Les rapports annuels toujours loin des attentes

Cecile Desjardins | Le 22/06/2016 à 06:30

EXCLUSIF. Les rapports annuels sont toujours aussi volumineux et les entreprises ont du mal y à parler de leur stratégie, à hiérarchiser leurs risques ou à s’interroger sur leur avenir.

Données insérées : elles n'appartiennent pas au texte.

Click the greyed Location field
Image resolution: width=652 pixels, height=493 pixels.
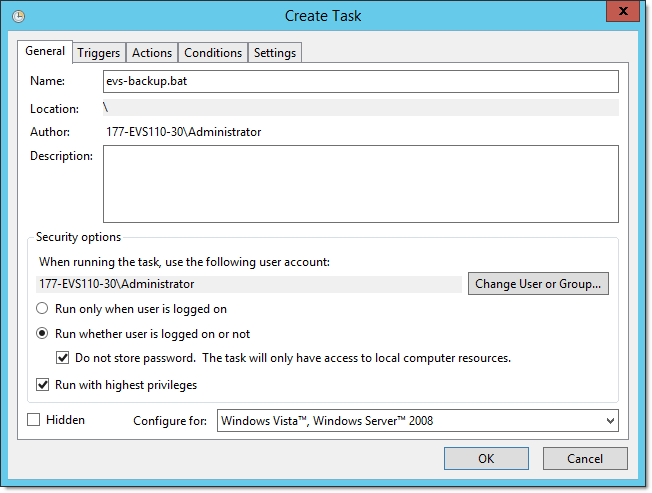(x=360, y=107)
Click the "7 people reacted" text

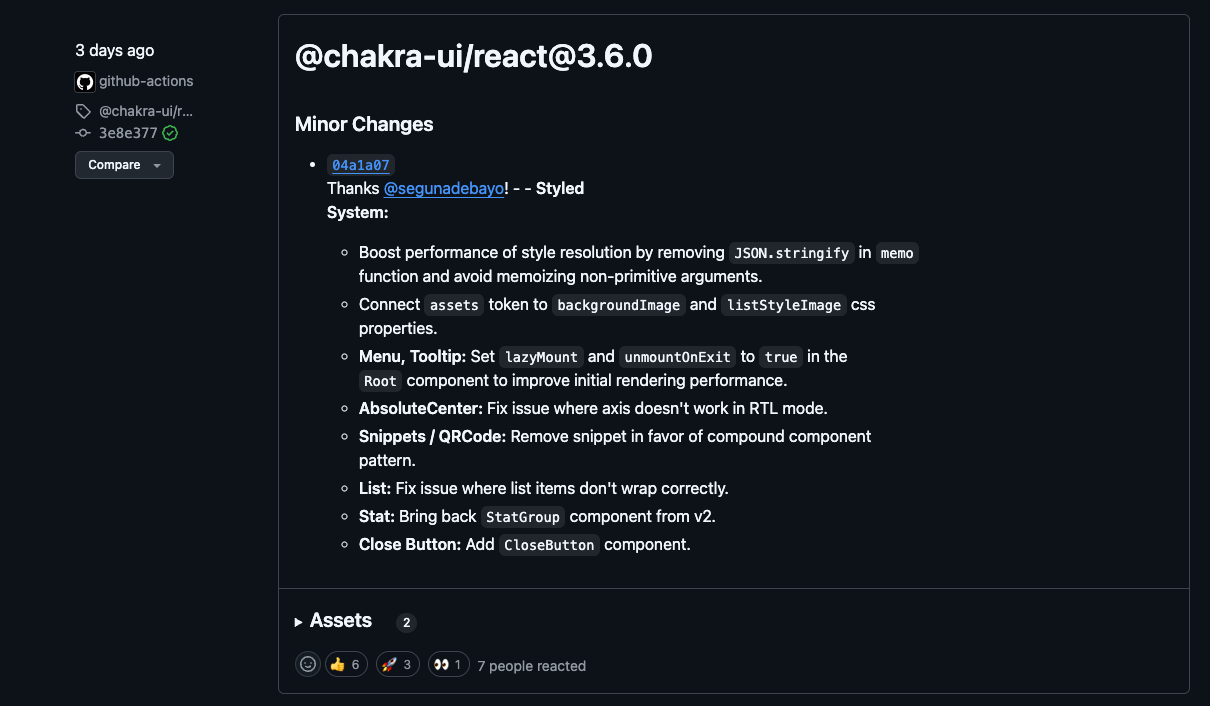[x=531, y=666]
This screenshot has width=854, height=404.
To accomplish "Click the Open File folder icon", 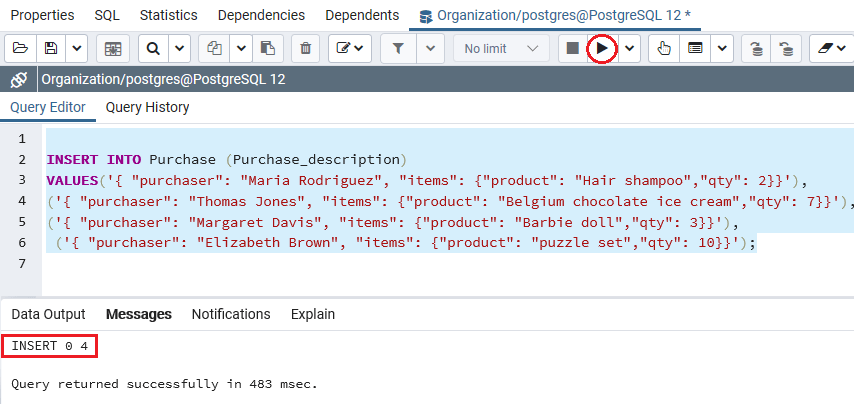I will pos(21,48).
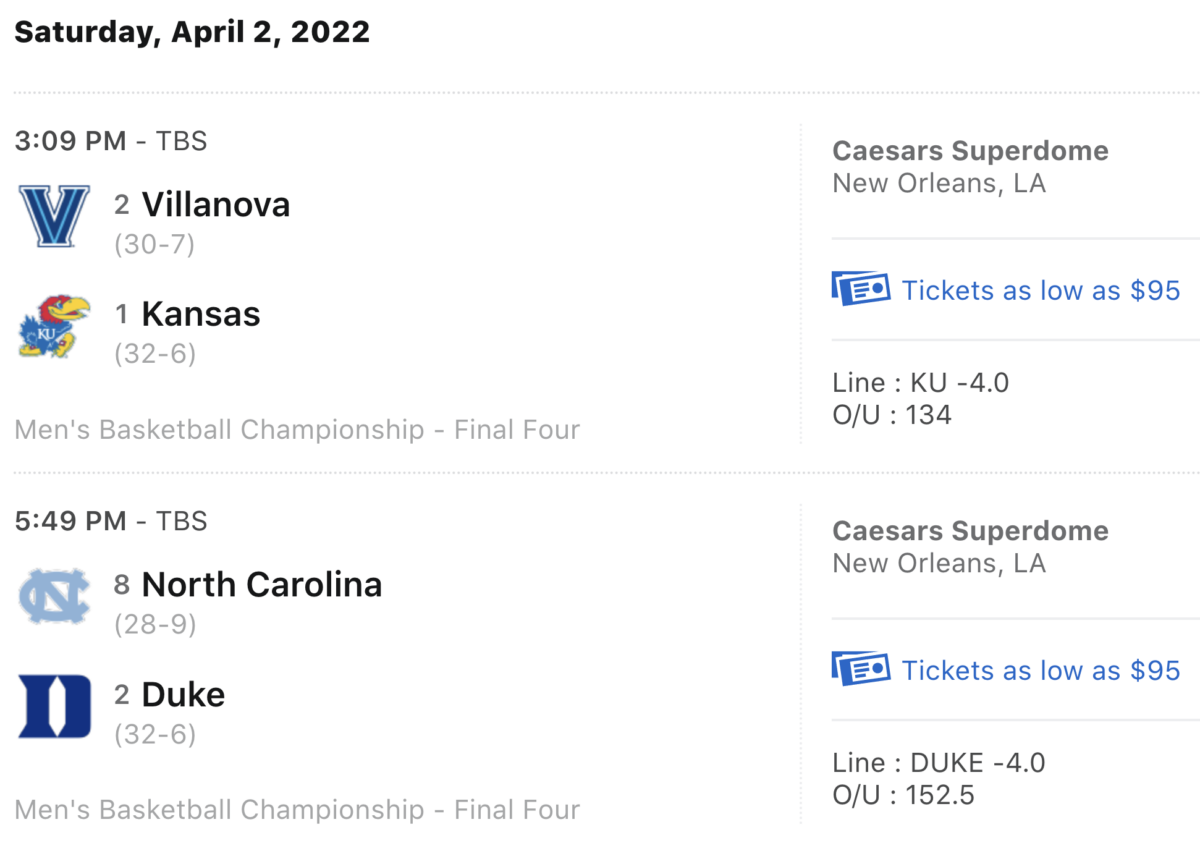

Court-termistes, pas assez prospectifs et… beaucoup trop longs. D’année en année, l’analyse des rapports annuels publiés par les entreprises – tant en France qu’à l’étranger – conduit au même constat… La déception est une nouvelle fois au rendez-vous dans l’étude menée, au niveau mondial, par le groupe KPMG sur près de 300 rapports annuels de tous horizons (1). « Les rapports annuels [sont] encore très centrés sur les états financiers passés, sans se projeter sur des indicateurs qui permettent d’évaluer les performances futures de l’entreprise », résume ainsi le cabinet d’audit et conseil.
Ce qui est sûr, c’est que les entreprises ne mégotent pas : les rapports annuels analysés affichent une longueur moyenne de 204 pages, avec un record mondial pour les documents publiés par les entreprises françaises, à 310 en moyenne (contre 60 pages en Russie) ! Mais la longueur est loin d’être un gage de qualité : les états financiers représentent en moyenne 42 % des volumes. Seuls 15 % des contenus sont consacrés à la stratégie et tout autant à des informations sur « les performances et les perspectives de l’entreprise ». 19 % des volumes sont consacrés à la gouvernance et aux rémunérations. « Seuls 17 % des rapports annuels informent les investisseurs si l’entreprise gagne ou perd des clients et 7 % donnent des informations sur le carnet de commande ou les ventes annuelles pour expliquer les évolutions des performances de base », souligne KPMG.

 

Court-terme

En outre, lorsqu’elles s’interrogent sur leur avenir, les entreprises ne voient pas très loin. « 44 % des rapports annuels ne vont pas au-delà des initiatives de court-terme lorsqu’ils évoquent la stratégie de l’entreprise », souligne KPMG. Seuls 9 % des rapports annuels donnent de la visibilité sur la performance opérationnelle à 5 ans. « Le document de référence est aujourd’hui beaucoup trop lourd à digérer : on peut même se demander qui le lit en dehors de ceux qui l’écrivent, des avocats et des auditeurs. Côté investisseurs, on constate qu’il n’est utilisé que lorsque la décision d’investir est déjà prise, pour aller glaner des détails. Aujourd’hui, il n’y a pas de communication resserrée qui permette à des investisseurs de se faire rapidement une opinion sur l’entreprise. Ils ont besoin d’une information plus stratégique et plus claire », détaille Jean-Florent Rérolle, associé chez KPMG, responsable des activités d’évaluation financière.
De fait, malgré la volonté affichée par certains groupes de clarifier leur communication (notamment dans le cadre du reporting intégré ), seules 11 % des entreprises livrent six indicateurs-clés de leur santé. De même, alors que les entreprises affichent dans leurs discours des liens croissants entre l’analyse des risques et choix stratégiques, moins de 10 % des rapports identifient les risques liés aux choix stratégiques, à la pertinence des produits et à la conduite du changement. D’ailleurs, seuls 11 % des rapports annuels semblent montrer que le profil de risque de l’entreprise soit « piloté dans le temps ». « Les informations en matière de risque semblent davantage publiées pour répondre à des obligations réglementaires que pour aider les investisseurs à comprendre comment les entreprises gèrent leurs risques les plus importants », déplore KPMG. Avec en moyenne 25 risques par entreprise, la France s’affiche à nouveau sur le podium, devancée seulement par l’Allemagne (31 risques) et loin devant des pays comme la Grande-Bretagne (13), l’Espagne (9) ou la Malaisie (3). Ainsi, les deux-tiers des entreprises françaises affichent des risques (qualifiés par KPMG de « standards ») macro-économiques, cyber, en matière de marché, de besoins de financement, liés à l’environnement politique ou réglementaire ou encore à la gestion des talents… Quand le trop est l’ennemi du bien ?
(1) – Pour réaliser « Room for improvement », la seconde édition du « Survey of Business Reporting », KPMG a analysé 270 rapports annuels en provenance 16 pays (Allemagne ; Afrique du Sud ; Australie ; Brésil ; Canada ; Espagne ; Etats-Unis ; France ; Hong-Kong ; Irlande ; Italie ; Japon ; Malaisie ; Royaume-Uni ; Russie et Suisse) et répartis entre 15 secteurs d’activité (hors services financiers).